GIVEN INFORMATION:

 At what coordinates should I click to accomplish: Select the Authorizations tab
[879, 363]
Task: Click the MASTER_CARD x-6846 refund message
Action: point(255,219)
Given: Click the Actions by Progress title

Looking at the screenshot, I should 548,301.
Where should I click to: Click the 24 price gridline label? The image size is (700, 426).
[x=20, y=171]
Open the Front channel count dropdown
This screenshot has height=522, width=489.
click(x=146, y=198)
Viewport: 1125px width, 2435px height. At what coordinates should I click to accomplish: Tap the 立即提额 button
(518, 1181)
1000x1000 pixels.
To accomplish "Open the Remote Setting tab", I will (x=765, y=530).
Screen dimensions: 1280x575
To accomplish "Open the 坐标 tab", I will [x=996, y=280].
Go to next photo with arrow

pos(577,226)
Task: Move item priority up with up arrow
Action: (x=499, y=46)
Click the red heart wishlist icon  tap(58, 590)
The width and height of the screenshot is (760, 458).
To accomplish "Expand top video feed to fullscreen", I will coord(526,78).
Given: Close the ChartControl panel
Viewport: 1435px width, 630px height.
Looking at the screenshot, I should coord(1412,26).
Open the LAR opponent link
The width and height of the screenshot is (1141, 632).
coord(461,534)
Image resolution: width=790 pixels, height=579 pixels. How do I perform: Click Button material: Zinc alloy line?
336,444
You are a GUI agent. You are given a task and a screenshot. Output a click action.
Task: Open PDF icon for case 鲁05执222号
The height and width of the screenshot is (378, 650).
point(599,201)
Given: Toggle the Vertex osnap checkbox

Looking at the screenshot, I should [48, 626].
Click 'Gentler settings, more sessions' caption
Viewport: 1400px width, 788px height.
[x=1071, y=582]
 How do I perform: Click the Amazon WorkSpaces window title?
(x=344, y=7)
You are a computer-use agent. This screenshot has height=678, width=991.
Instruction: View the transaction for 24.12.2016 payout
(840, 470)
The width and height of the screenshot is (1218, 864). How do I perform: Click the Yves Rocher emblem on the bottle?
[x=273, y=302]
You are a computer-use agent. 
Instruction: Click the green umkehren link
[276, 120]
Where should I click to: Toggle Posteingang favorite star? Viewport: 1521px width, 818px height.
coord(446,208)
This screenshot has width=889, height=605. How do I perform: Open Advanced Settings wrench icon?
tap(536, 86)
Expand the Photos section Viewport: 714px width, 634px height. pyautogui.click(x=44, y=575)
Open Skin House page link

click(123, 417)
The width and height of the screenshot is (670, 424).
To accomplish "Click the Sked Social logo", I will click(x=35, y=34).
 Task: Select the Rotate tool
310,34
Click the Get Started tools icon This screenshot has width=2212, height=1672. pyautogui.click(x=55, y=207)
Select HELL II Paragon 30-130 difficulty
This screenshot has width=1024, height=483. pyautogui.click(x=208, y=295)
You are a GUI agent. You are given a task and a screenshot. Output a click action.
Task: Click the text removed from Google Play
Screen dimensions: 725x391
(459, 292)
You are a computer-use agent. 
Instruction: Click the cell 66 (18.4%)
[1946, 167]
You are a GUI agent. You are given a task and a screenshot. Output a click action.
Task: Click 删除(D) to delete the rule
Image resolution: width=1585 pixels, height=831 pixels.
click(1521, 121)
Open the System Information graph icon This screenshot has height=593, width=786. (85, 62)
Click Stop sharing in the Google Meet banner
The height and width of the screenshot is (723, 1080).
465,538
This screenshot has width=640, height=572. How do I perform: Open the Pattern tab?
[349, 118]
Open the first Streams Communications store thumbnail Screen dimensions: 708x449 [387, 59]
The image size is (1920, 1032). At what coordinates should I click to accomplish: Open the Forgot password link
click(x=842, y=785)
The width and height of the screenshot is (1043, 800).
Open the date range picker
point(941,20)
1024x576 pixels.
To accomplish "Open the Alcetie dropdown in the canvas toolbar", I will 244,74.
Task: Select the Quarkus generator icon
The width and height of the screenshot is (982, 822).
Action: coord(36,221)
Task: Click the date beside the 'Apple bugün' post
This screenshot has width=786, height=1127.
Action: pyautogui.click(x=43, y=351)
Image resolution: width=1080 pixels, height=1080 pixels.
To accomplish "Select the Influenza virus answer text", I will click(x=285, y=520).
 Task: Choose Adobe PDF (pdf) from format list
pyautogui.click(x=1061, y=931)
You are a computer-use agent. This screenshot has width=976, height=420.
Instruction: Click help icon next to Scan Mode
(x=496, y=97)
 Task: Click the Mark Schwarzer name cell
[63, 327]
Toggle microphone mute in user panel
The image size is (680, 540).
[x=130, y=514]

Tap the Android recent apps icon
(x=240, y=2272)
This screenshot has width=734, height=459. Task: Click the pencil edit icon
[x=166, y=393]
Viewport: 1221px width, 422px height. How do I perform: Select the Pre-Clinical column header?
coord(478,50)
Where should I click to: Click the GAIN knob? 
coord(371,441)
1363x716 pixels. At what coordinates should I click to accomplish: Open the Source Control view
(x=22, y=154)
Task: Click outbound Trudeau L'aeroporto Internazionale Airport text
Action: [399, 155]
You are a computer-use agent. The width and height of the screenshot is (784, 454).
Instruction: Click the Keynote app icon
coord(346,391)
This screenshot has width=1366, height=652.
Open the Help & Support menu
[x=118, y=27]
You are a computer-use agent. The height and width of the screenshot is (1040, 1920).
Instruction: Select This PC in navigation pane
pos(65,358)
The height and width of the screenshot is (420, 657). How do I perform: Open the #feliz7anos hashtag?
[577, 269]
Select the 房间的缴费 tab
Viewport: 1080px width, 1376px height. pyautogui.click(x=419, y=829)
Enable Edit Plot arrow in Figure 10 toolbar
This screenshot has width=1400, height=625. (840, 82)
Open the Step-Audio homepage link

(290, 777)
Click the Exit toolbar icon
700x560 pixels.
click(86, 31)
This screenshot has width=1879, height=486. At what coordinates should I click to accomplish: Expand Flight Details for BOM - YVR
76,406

YOUR ASSIGNMENT:
Using the entries above, extract exactly the span from the line with "This screenshot has width=889, height=605." to the line with "The width and height of the screenshot is (670, 424).", both lines included; leave out everything else.

EXERCISE SOLUTION:
This screenshot has width=889, height=605. How do I perform: Open Advanced Settings wrench icon?
tap(536, 86)
Expand the Photos section Viewport: 714px width, 634px height. pyautogui.click(x=44, y=575)
Open Skin House page link

click(123, 417)
The width and height of the screenshot is (670, 424).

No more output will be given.